Finalmente, hay algunos casos de niños que debutan muy temprano con sintomatología psicótica que a veces se manifiesta con lo que puede parecer a simple vista hiperactividad, pero que en realidad es una imposibilidad para incorporar cualquier tipo de restricción impuesta por la educación, no por rebeldía, sino porque no pueden incorporar en su mente esas restricciones. Muchos de esos niños son mal diagnosticados de Hiperactividad, por no querer los profesionales arriesgar una hipótesis de Psicosis, y son medicados con Concerta, en lugar de tratarlos ayudándolos mediante la palabra para evitar que la Psicosis vaya para adelante.

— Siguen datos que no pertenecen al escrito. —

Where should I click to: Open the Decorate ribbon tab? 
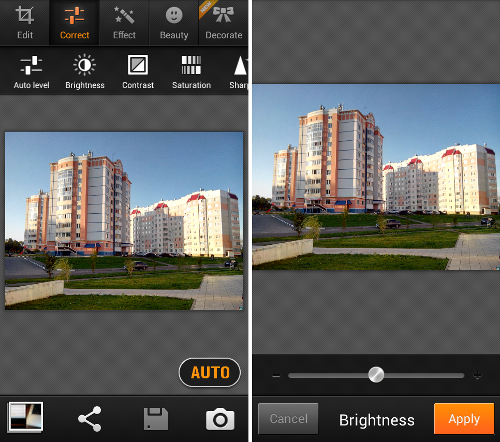tap(223, 23)
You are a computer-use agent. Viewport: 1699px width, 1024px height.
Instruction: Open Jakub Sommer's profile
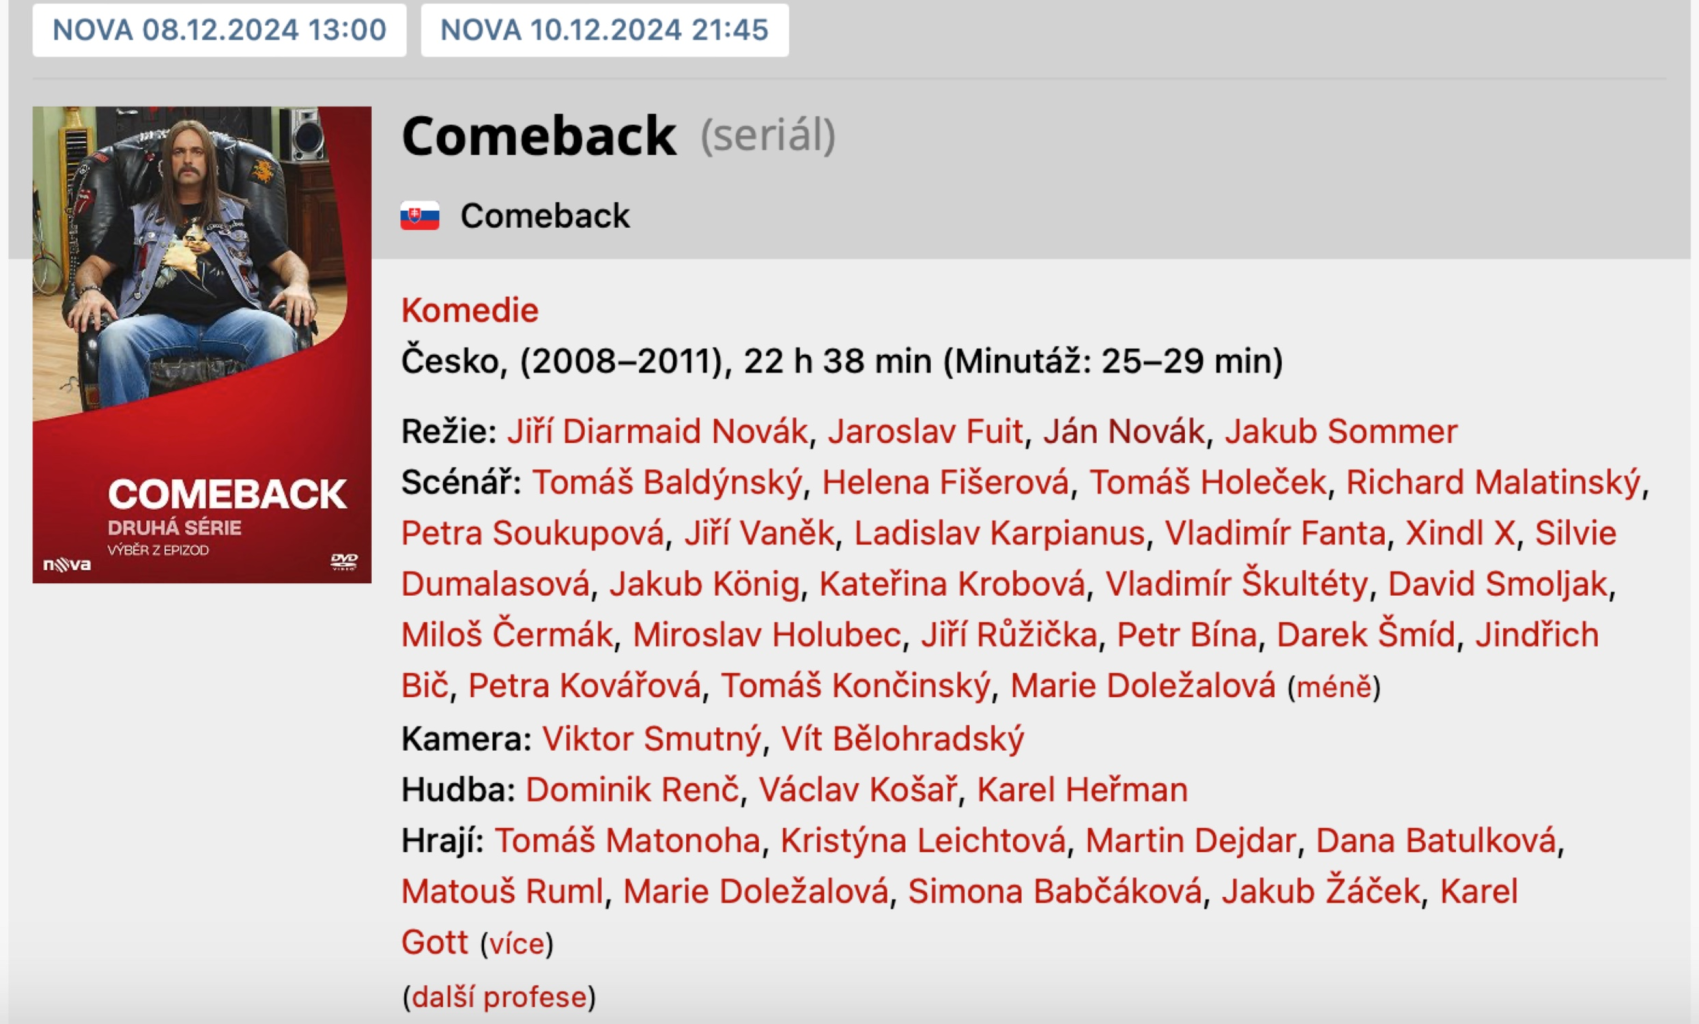(1341, 431)
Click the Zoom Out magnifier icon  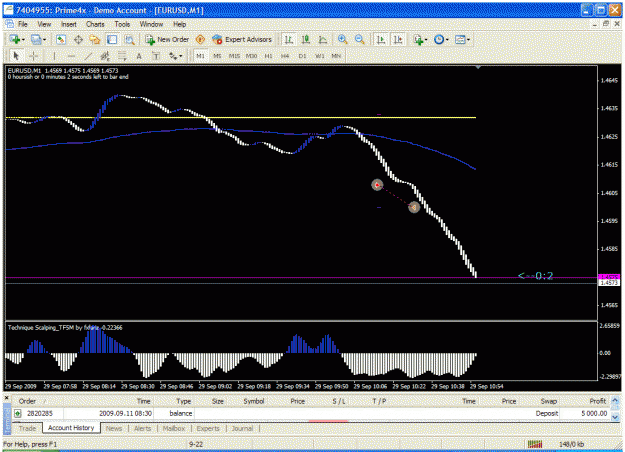pyautogui.click(x=360, y=39)
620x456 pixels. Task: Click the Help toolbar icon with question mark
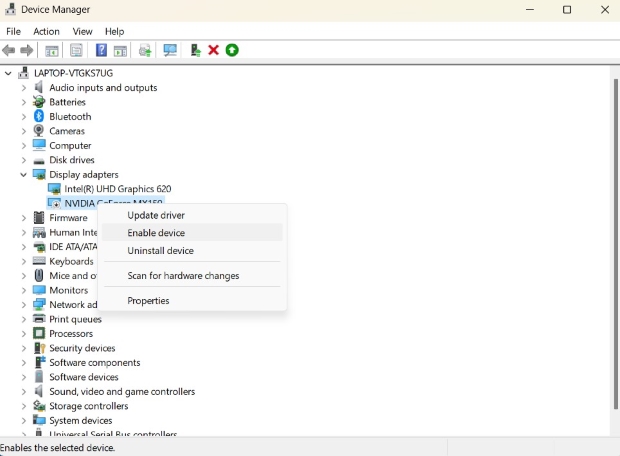tap(101, 50)
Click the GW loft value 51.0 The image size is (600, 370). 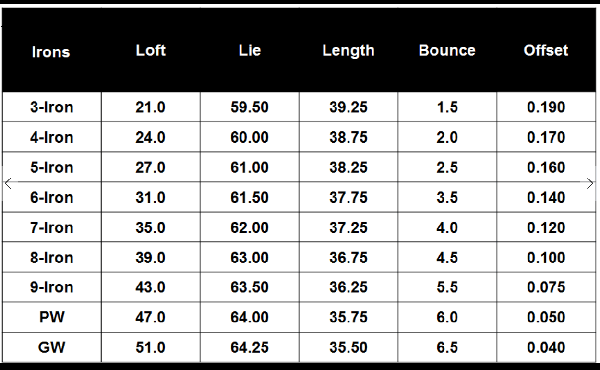pos(150,347)
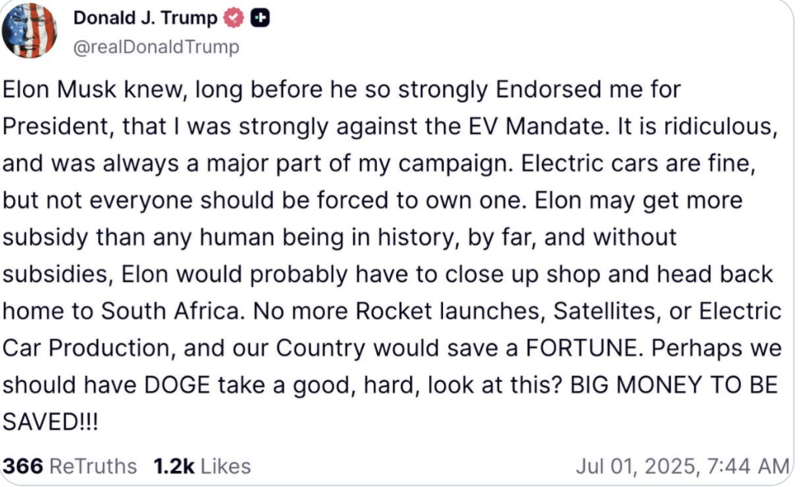The height and width of the screenshot is (487, 800).
Task: Click the red verified checkmark badge
Action: (234, 18)
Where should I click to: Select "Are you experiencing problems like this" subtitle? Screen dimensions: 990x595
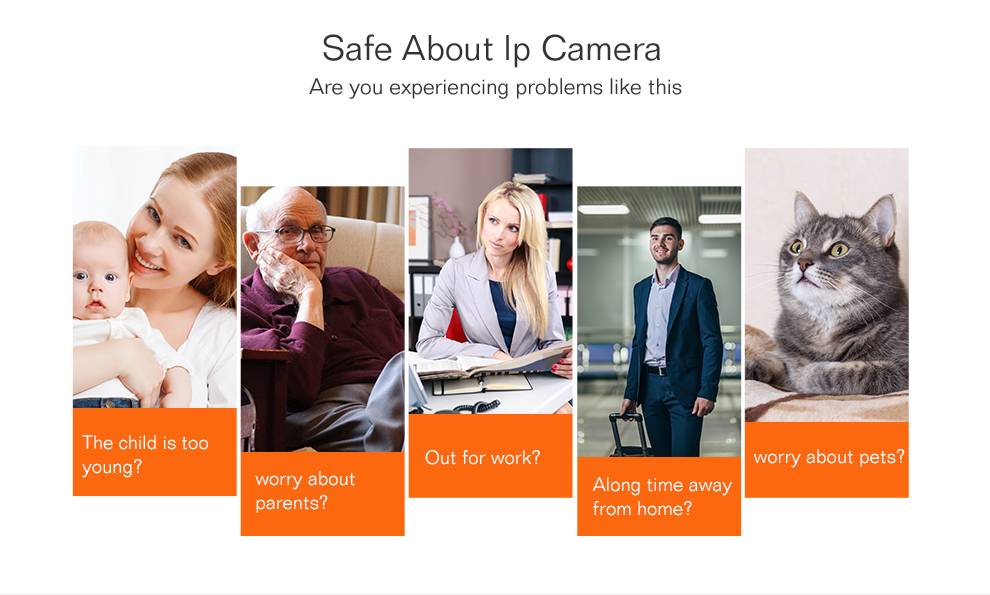pos(495,87)
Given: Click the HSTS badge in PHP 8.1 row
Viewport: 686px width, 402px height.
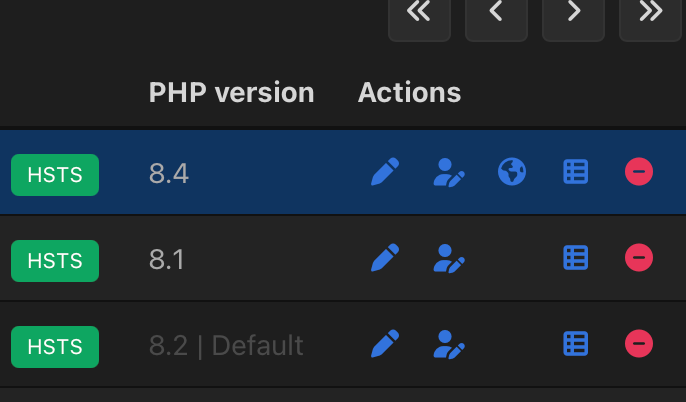Looking at the screenshot, I should coord(55,260).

En cuanto al Déficit de atención -salvo en algunos casos de debilidad mental u otros problemas más graves en que la hiperactividad es simplemente un síntoma, no un trastorno-, lo hemos comprobado siempre en niños y niñas con un mundo interior muy rico, que han tenido que enfrentarse a duelos tempranos (por una muerte familiar, por una enfermedad grave, por manifestar una diferencia física con los niños de su edad), los han resuelto bien y eso les ha dejado un poso de profundidad interior que hace que muchas veces atiendan más a su interior (mucho más interesante para ellos) que a lo que sus profesores o padres les están diciendo. Ocurre también en niños y niñas muy «acosados» por sus mayores que les reclaman que respondan a sus expectativas. Padres y madres poco relajados que no conciben que sus hijos e hijas no cumplan a rajatabla sus propios ideales, lo que provoca a veces simplemente que sus hijos mientan, pero otras veces un repliegue al interior de éstos ya que, como nos dijo Freud hace más de cien años, la interioridad, el pensamiento consciente o inconsciente, no son sino lugares de resistencia, para mantenerse libres frente al entorno.

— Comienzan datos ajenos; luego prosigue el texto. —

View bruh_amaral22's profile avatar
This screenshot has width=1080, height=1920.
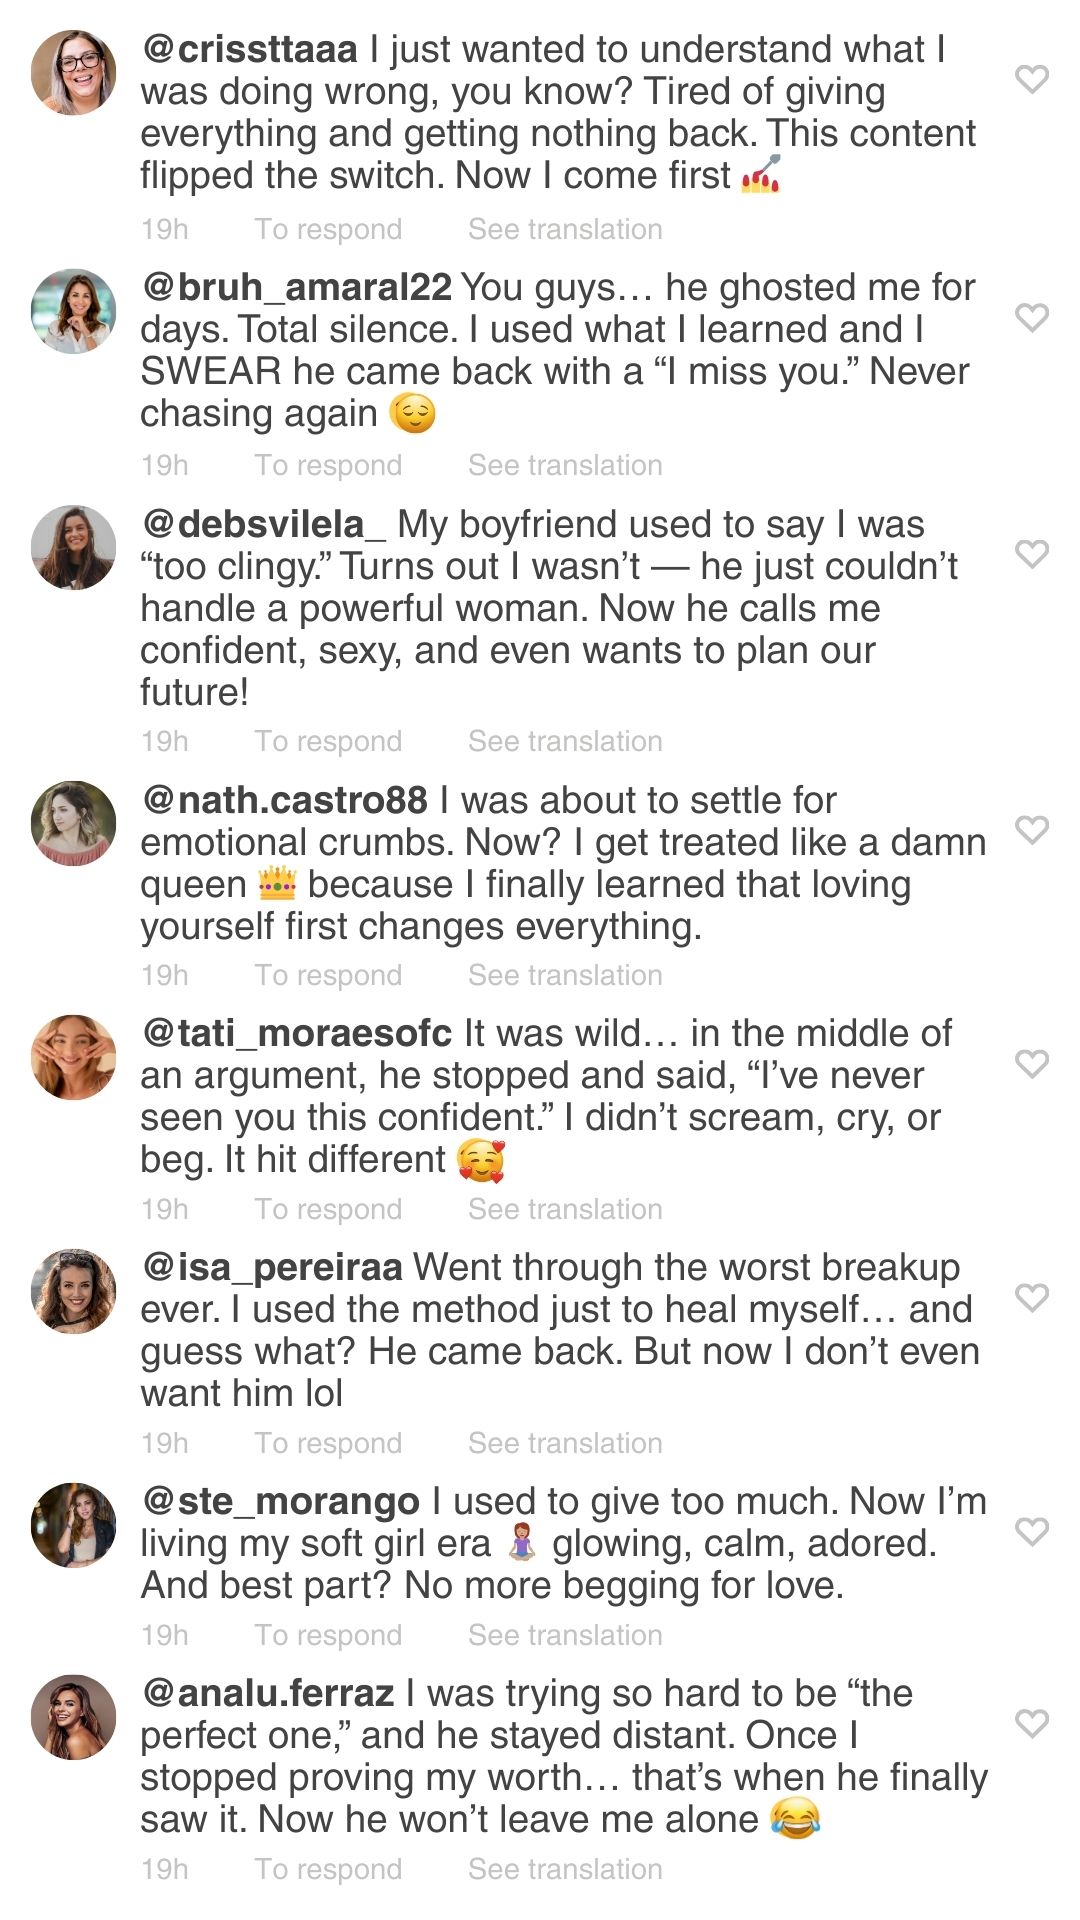(74, 311)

Esto es desesperante para los mayores, sí, en efecto, lo es. Nos solidarizamos con ellos. Pero ¿seguro que hay que diagnosticar como trastorno y medicar estos casos? ¿No sería mejor relajarse un poco de tanta expectativa sobre los hijos? Y en el caso de los profesores, ¿no sería mejor poder aceptar las diferencias y encontrar modos de hacerse con ellas, alimentándolas y sacándoles partido? ¡¡¡Señores y señoras, son gajes del oficio!!!